After a busy and tiring half term (try not to loose your sanity with 2 boys watching Tin Tin), and I am kind of "daunted but delighted" to return to normality - whatever that means!
So I thought I'd share a dilemma and a few other things of a misc nature this morning.
The dilemma is one that I thought I could bury my head in the sand on, and hopefully it would vanish eventually. Alas, not. The challenge is this - my oldest son, who is deperate to go and play rugby at the local rugby club on a sunday morning. It's where some of his school friends are after all. And more to the point, he's actually quite good at my favourite game and has alot of potential.
But the dilemma is obvious: I am a Christian and a Minister, and perhaps of all people should hope and expect my son to be in church on a sunday. Perhaps the fact that I am a Minister, is in this instance an irrelevance for most. After all, other families struggle with this issue too, but well I feel that in the gold fish bowl of being a Ministry family, that we are often, rightly or wrongly, "looked at" in some kind of special way. But what will people say or think, and in the end .. "am I bothered" what people's opinions are?
But our dilemma is this, if we say "no" then we risk causing resentment in my son and putting him off church and God and all of that for the future. And the recent mail out from Care for the Family on "how to get your kids through church without them hating God" kind of cuts to the very core of the issue. Whatever else, we must not constrain our kids into church if in the end the become resentful. They must want to be there, and I think he will do so if we respond in the right way.

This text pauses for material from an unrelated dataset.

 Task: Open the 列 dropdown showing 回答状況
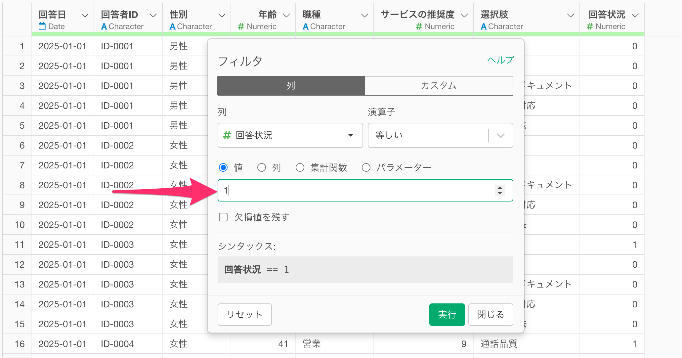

Now I have some baggage here: when I was young I wasn't given such opportunities becuase of "the alcoholic nature of these rugby occasions, you know". In the end I did play for a club, but not until my mid teens, but in those days life was completely different in many ways.
And ofcourse, the lure of Sunday morning sport is very high; in many respects they appeal to a similar middle class client base as the churches do, and are arguably much more successful! Also these days, let it be clearly said, state schools are no longer properly running sport in the way that we used to enjoy when I was young. You could pretty much guarantee an hour of sport per school day when I was growing up, and the school rugby team was "the" team to belong to, and I spent probably most of of my school years captaining the 1st teams, at Sherborne and at Hardyes, before finally playing for Puddletown Rugby Club. Now at schools, there is at best a tiny nod towards something after school, and then only with no physical contact "in case someone gets hurt you know!"
And I think my son has potential and gifting, and all it would take is some coaching and discipline and his sporting life and poential would suddenly open up.
So, what have we decided? What did we do?
Ah well, we compromised ....for 2 Sundays a month he can go to rugby, but he must choose which they are, and we will not budge on any more sundays!
Were we right? Have we made the right call? I hope so, but we tread in the footprints of many a parent who has gone before!
Moving on to other stuff .... I cannot but cringe at what I see going on outside of St Paul's Cathedral in the anti-capitalism camp. When I was at Spurgeon's I spent some time in study on Liberation Theology, driven by what I had heard from preachers of the 80's like Tony Campolo. This I know, God is on the side of the poor and the oppressed, and no less so in this instance. If ever there was a golden opportunity for the state church to stand with the new poor, jobless, and deprived, this was it. They didn't have to sell out their values or somehow agree with everything that was being said, but they just had to stand with them. If they had - and they still might, I believe the church of England would have found a new credibility with a generation that has predominantly dismissed the church as being not for them!
So Christmas rushes on! Ugh! Sorry to mention the big C! I kind of had moments in the half term holiday of thinking "oh goodness, this is the calm before the storm", not because of Christmas, but because of all that is in the build up to it: numerous saturdays spent doing this or that church conference or event. So, its "grit the teeth time" and maximum effort is required to stay ahead on the planning and preparation.